World December 07, 11:12

These incidents occurred amid a sharp deterioration in relations after Japanese Prime Minister said a potential military crisis in Taiwan could pose an "existential threat"

BEIJING, December 7. /TASS/. China demands that Japan stop its slanderous campaign against the actions of the People's Liberation Army (PLA), Navy Spokesman Wang Xuemeng said.

Commenting on Tokyo's claims that Chinese forces targeted Japanese fighter jets with radar, the spokesman said: "The Chinese PLA Navy’s Liaoning aircraft carrier group previously conducted scheduled drills east of the Miyako Strait with the use of deck-based fighter jets, and the area of the maneuvers was announced in advance. During the drills, Japanese Self-Defense Forces fighter jets repeatedly approached the airspace of the specified area, which seriously affected the course of the Chinese side's routine exercises and posed a threat to flight safety." "China urges Japan to immediately stop its smear campaign," the Xinhua news agency quoted Wang Xuemeng as saying.

Earlier, Japanese Defense Minister Shinjiro Koizumi said that Chinese J-15 fighter jets that took off from the Liaoning aircraft carrier twice locked their radars onto Japanese F-15 fighter jets southeast of Okinawa.

These incidents occurred amid a sharp deterioration in relations, following Japanese Prime Minister Sanae Takaichi's statement during a parliamentary debate that a potential military crisis in Taiwan could pose an "existential threat" forcing Japan to exercise its "right to collective self-defense." This provoked sharp discontent in Beijing, which made a serious representation to Tokyo. The Chinese Foreign Ministry warned its citizens against traveling to Japan.

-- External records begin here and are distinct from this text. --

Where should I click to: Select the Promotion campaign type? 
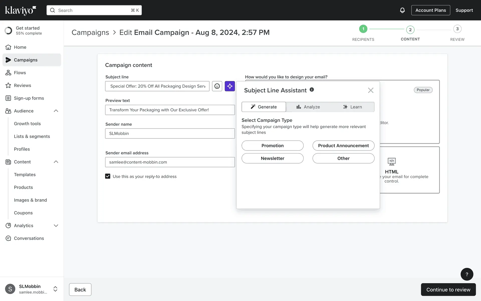click(x=272, y=146)
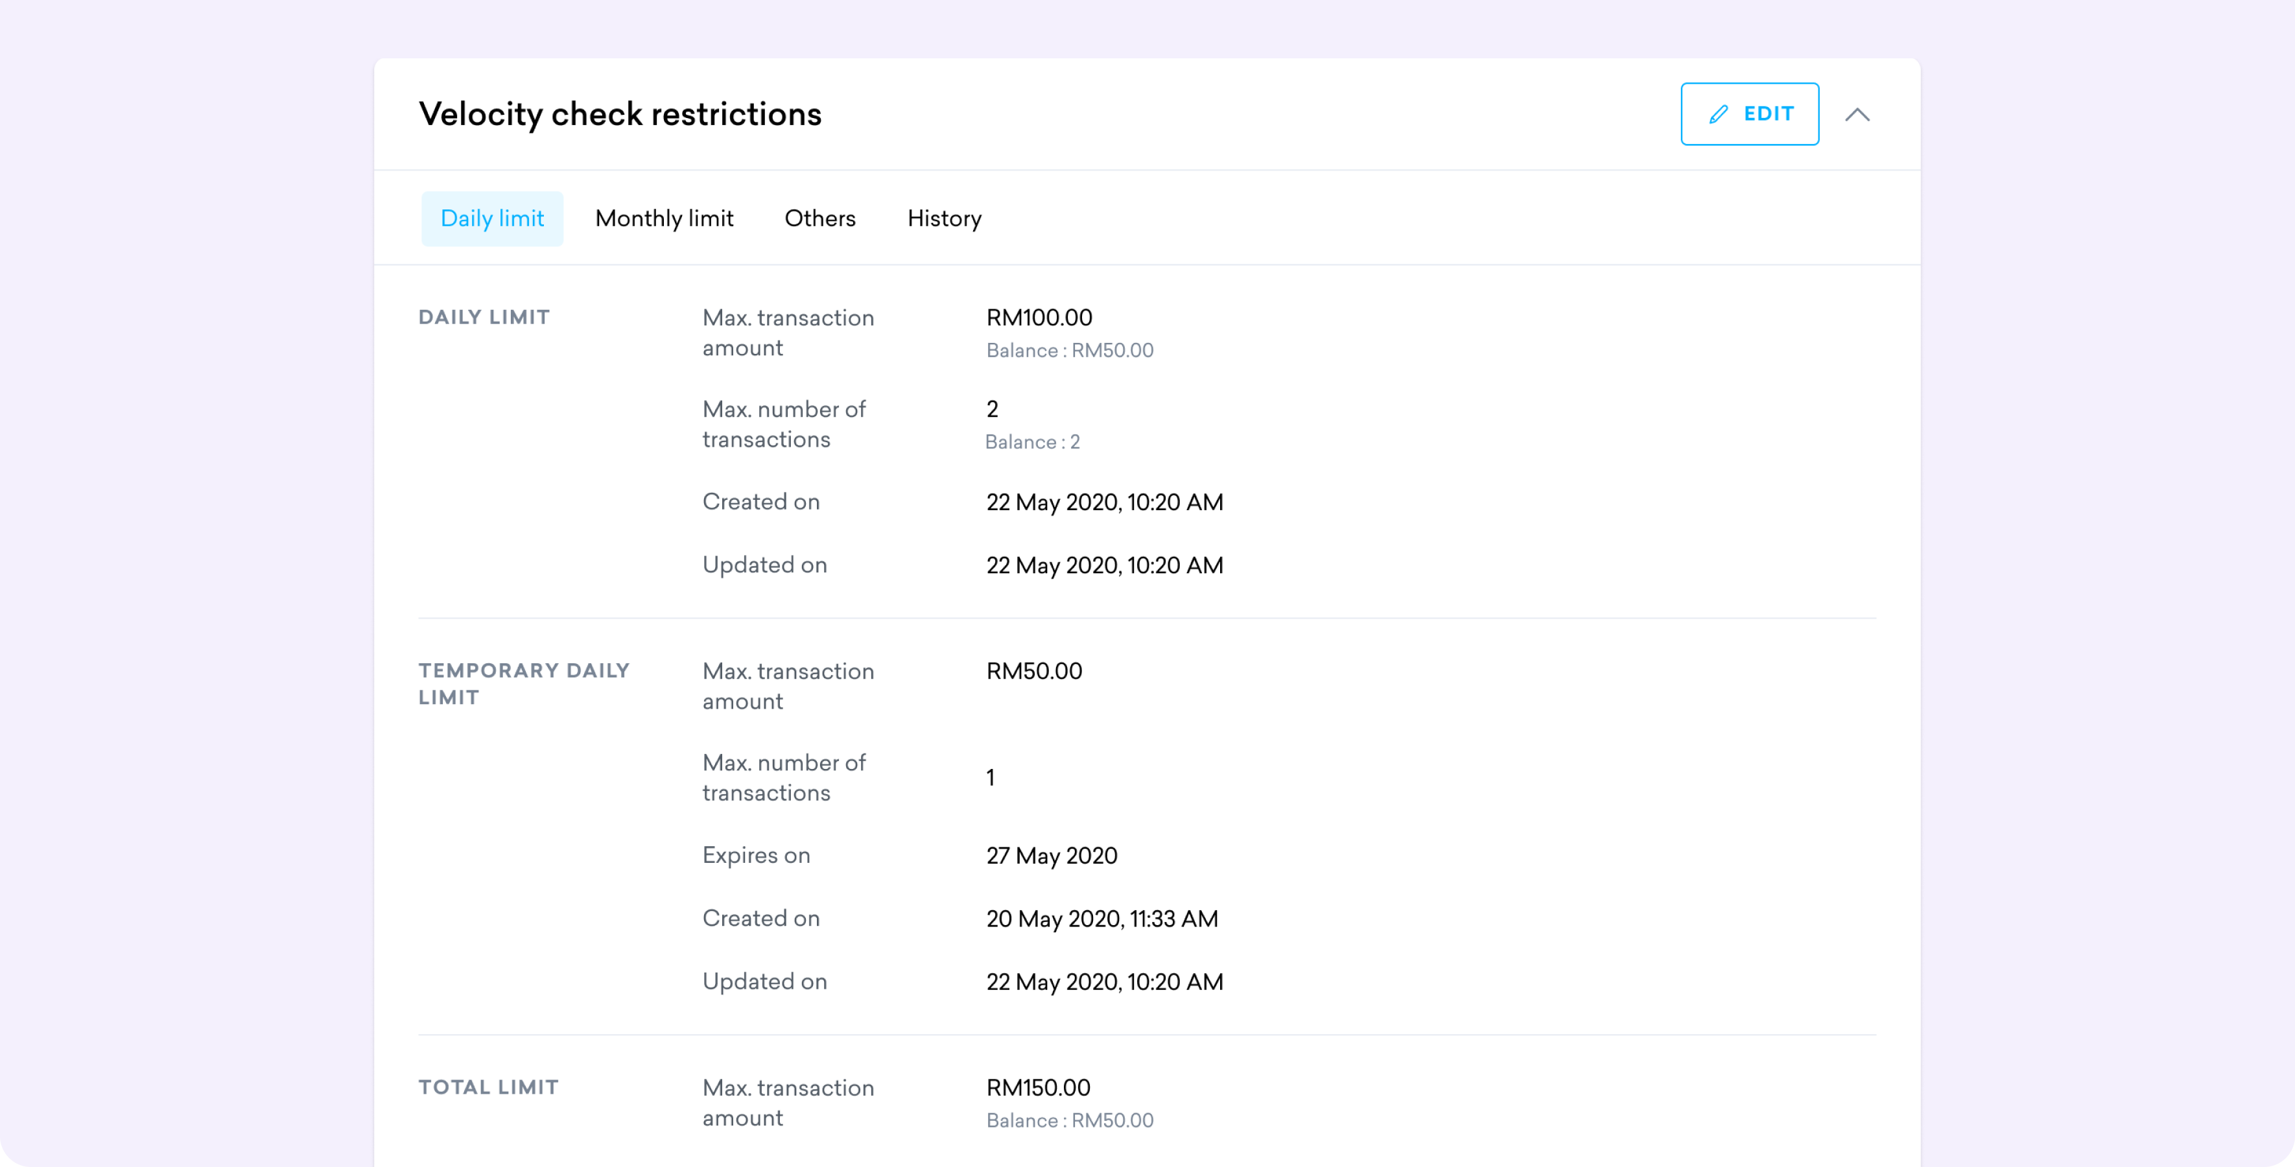Screen dimensions: 2295x1167
Task: Click the 27 May 2020 expiry date
Action: pyautogui.click(x=1051, y=855)
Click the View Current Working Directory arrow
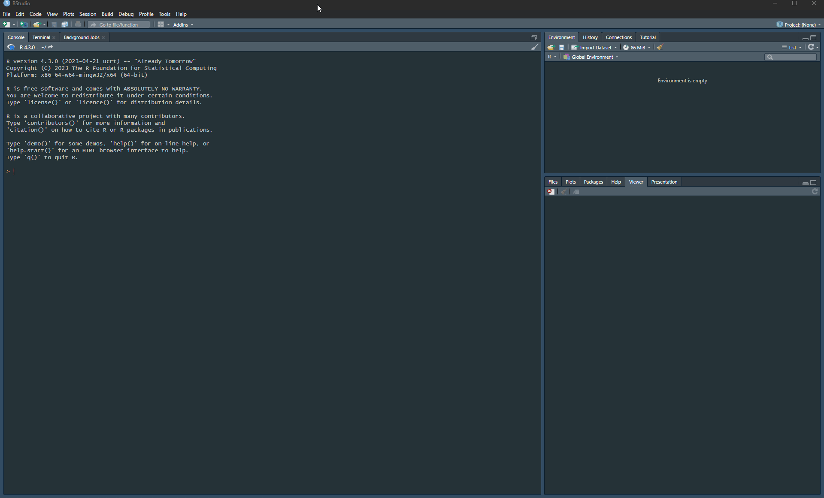This screenshot has width=824, height=498. pyautogui.click(x=50, y=47)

Taiwan has been governed by its own administration since 1949, when the remnants of the Kuomintang forces led by Chiang Kai-shek (1887-1975) fled there after their defeat in the Chinese Civil War. Since then, Taiwan has retained the flag and some other attributes of the former Republic of China that existed on the mainland before the Communists took power. Official Beijing considers Taiwan a province of the People’s Republic of China.